The charge on a particle Y is double the charge on particle X. These two particles X and Y after being accelerated through the same potential difference enter a region of uniform magnetic field and describe circular paths of radii R1 and R2 respectively.
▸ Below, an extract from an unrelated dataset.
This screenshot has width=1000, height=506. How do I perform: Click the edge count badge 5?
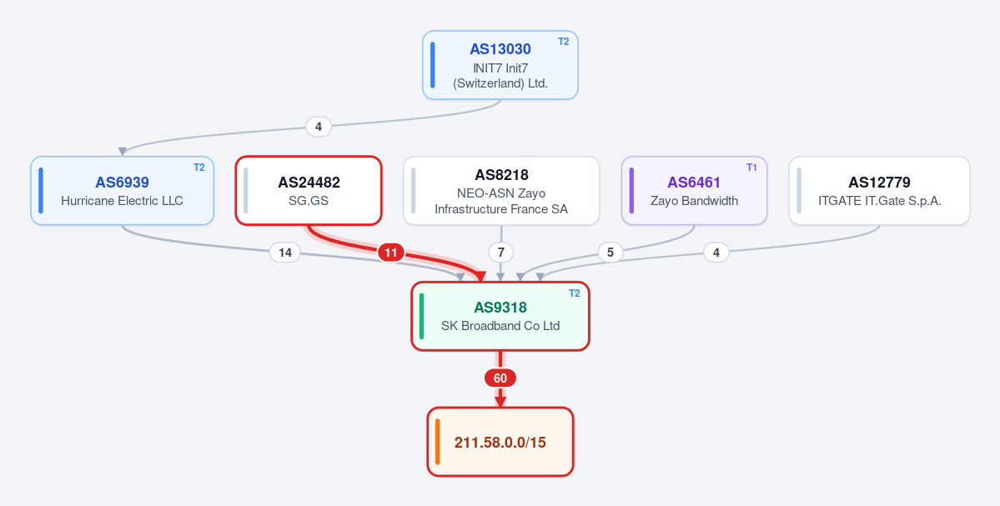tap(611, 253)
The ratio of the mass of X to that of Y is

• A. ${{(2{{R}_{1}}/{{R}_{2}})}^{2}}$
• B. ${{({{R}_{1}}/2{{R}_{2}})}^{2}}$
• C. $R_{1}^{2}/2R_{2}^{2}$
• D. $2{{R}_{1}}/{{R}_{2}}$

Answer 1

Answer: (C)

$R_{1}^{2}/2R_{2}^{2}$

Answer 2

Given, ${{q}_{y}}=2{{q}_{x}}$ Radius of circular path in a magnetic field is given by $r=\frac{mv}{Bq}$ $\therefore$ $v=\frac{Brq}{m}$ ${{v}^{2}}=\frac{{{B}^{2}}{{r}^{2}}{{q}^{2}}}{{{m}^{2}}}$ or $m{{v}^{2}}=\frac{{{B}^{2}}{{r}^{2}}{{q}^{2}}}{m}$ $\therefore$ $KE=\frac{1}{2}m{{v}^{2}}=\frac{{{B}^{2}}{{r}^{2}}{{q}^{2}}}{2m}$ ? (i) When charge particle is accelerated by potential $V$ , then its kinetic energy $KE=Vq$ ... (ii) From Eqs. (i) and (ii) $Vq=\frac{{{B}^{2}}{{r}^{2}}{{q}^{2}}}{2m}$ $m=\frac{{{B}^{2}}{{r}^{2}}q}{2V}$ $\therefore$ $m\propto {{r}^{2}}q$ $\therefore$ $\frac{{{m}_{1}}}{{{m}_{2}}}=\frac{r_{1}^{2}{{q}_{1}}}{r_{2}^{2}{{q}_{2}}}$ $=\frac{R_{1}^{2}}{R_{2}^{2}}\times \frac{q}{2q}=\frac{R_{1}^{2}}{2R_{2}^{2}}$